╭─ Extracto original

Escribo “entrar” porque en mi caso ésa fue la sensación: la de entrar a un lugar. Había salido del área de trabajo del terapeuta y estaba en una especie de cuarto al que no sabía cómo había llegado. Estaba aturdido y completamente desorientado. La música estaba fuertísima —supongo que para aislar cualquier sonido del exterior que pudiera interferir— y por mucho tiempo no supe qué estaba pasando.

Forcejeé un poco. Contra todas las indicaciones, abrí los ojos: me vi en medio de un espacio lleno de franjas de colores brillantes. En medio, una silueta negra con las articulaciones desdibujadas me decía “No abras los ojos. Ciérralos. No los abras”. Era mi terapeuta, pero no lo reconocí hasta mucho después.

Lo único que atinaba a balbucir era que no quería estar ahí. Lo repetía con insistencia, pero algo dentro de mí sabía que era inútil. Fui presa de un pánico que no podía contener. Me empecé a angustiar por mis hijos, que se habían quedado solos en casa. No me preocupaba nada en particular, pues sabía que no estaban en peligro, pero no podía dejar de repetir: “No quiero estar aquí. Mis hijos. Mis hijos”. Ése era mi mantra.

╰─
╭─ Entradas extraídas

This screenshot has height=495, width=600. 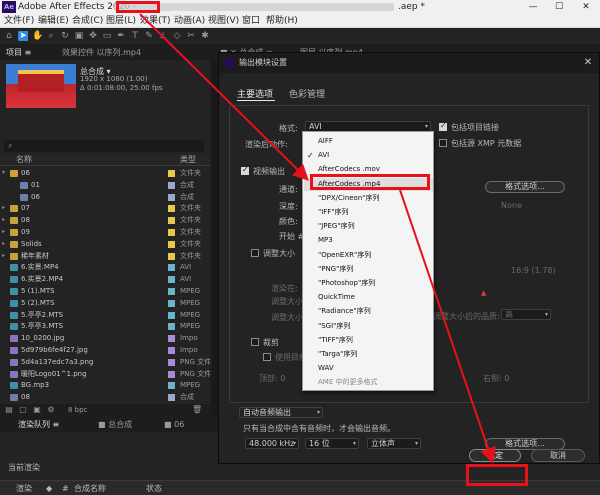 What do you see at coordinates (121, 21) in the screenshot?
I see `menu-layer: 图层(L)` at bounding box center [121, 21].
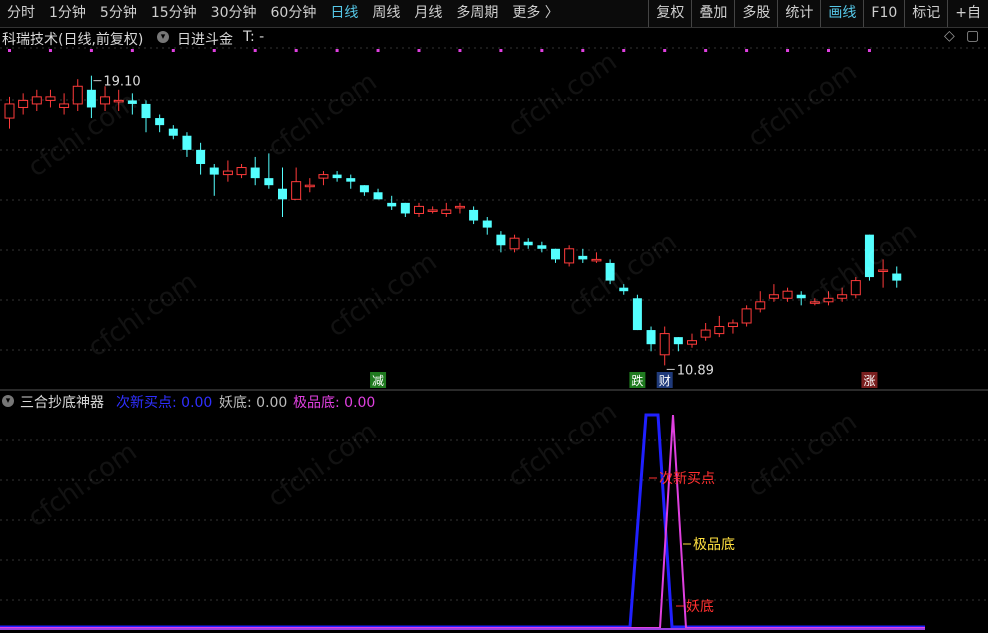 Image resolution: width=988 pixels, height=633 pixels. I want to click on indicator-label: 次新买点, so click(687, 479).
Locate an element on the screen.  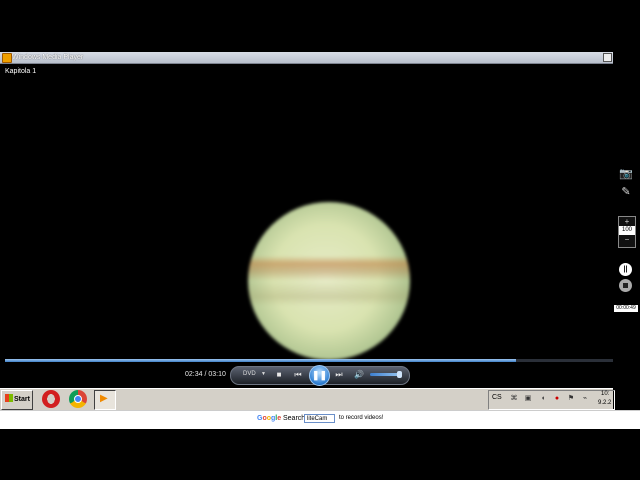
zoom-in-button: + is located at coordinates (627, 222).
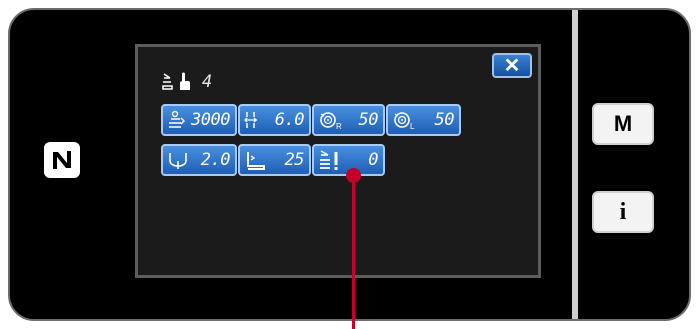 The width and height of the screenshot is (699, 329). What do you see at coordinates (354, 176) in the screenshot?
I see `callout-dot` at bounding box center [354, 176].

╰─

▶ [Tarea propuesta 1]: Copia tal cual un pasaje del extracto original: empieza en las palabras que contienen "Lo único que" y detente después de "era mi mantra.".
▶ [Tarea propuesta 2]: Indica si cada afirmación coincide con el extracto original, respondiendo sí o no y citando las palabras exactas que lo deciden: (a) La música durante la experiencia sonaba a muy bajo volumen. (b) Quien narra abrió los ojos en contra de las indicaciones. (c) Quien narra temía que sus hijos estuvieran en peligro.

▶ [Respuesta del ejercicio 1]:
Lo único que atinaba a balbucir era que no quería estar ahí. Lo repetía con insistencia, pero algo dentro de mí sabía que era inútil. Fui presa de un pánico que no podía contener. Me empecé a angustiar por mis hijos, que se habían quedado solos en casa. No me preocupaba nada en particular, pues sabía que no estaban en peligro, pero no podía dejar de repetir: “No quiero estar aquí. Mis hijos. Mis hijos”. Ése era mi mantra.

▶ [Respuesta del ejercicio 2]:
(a) No: «La música estaba fuertísima».
(b) Sí: «Contra todas las indicaciones, abrí los ojos».
(c) No: «No me preocupaba nada en particular, pues sabía que no estaban en peligro».